■ EXERCISE AIM: Your output should be the entries below, from the first line up to and including the line with "1500x812 pixels.", reproduced exactly and with no other lines.

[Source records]
/---

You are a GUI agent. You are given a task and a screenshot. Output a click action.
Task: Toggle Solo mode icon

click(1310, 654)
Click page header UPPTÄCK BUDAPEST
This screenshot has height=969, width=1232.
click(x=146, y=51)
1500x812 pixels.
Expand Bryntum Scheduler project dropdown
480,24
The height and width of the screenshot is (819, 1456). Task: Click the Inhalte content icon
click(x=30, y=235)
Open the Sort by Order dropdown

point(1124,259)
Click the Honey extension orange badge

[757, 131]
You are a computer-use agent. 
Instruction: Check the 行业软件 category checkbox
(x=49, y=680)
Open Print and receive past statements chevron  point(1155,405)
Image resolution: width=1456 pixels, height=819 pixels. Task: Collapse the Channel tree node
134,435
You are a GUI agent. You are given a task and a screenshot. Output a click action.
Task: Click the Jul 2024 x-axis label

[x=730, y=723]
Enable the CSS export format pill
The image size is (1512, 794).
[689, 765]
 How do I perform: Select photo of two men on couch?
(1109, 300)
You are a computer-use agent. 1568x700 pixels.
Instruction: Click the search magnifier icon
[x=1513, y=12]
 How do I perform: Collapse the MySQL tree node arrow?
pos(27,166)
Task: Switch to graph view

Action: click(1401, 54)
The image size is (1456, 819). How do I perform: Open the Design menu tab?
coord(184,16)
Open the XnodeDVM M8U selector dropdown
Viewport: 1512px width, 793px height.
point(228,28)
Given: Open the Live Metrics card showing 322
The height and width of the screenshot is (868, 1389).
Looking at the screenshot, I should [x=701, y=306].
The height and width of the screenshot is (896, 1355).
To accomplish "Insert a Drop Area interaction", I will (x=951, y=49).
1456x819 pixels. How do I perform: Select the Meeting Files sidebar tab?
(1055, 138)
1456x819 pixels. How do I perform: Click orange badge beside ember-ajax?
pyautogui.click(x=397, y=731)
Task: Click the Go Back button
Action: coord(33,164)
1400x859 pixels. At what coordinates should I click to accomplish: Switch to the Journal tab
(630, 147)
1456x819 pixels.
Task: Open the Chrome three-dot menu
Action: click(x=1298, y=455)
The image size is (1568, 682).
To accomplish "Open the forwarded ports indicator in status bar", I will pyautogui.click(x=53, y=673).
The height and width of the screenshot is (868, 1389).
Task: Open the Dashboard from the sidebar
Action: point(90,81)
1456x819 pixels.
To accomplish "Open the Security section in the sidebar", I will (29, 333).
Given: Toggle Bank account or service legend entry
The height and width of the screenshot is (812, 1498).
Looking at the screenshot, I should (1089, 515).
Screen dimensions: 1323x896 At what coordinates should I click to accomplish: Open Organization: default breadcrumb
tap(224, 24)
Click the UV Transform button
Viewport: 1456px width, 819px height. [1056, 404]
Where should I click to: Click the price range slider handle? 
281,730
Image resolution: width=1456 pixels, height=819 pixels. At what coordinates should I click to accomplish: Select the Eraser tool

\---

■ FINAL ANSWER:
You are a GUI agent. You are given a task and a screenshot. Output a click action.
Task: Toggle Solo mode icon

click(1310, 654)
Click page header UPPTÄCK BUDAPEST
This screenshot has height=969, width=1232.
click(x=146, y=51)
1500x812 pixels.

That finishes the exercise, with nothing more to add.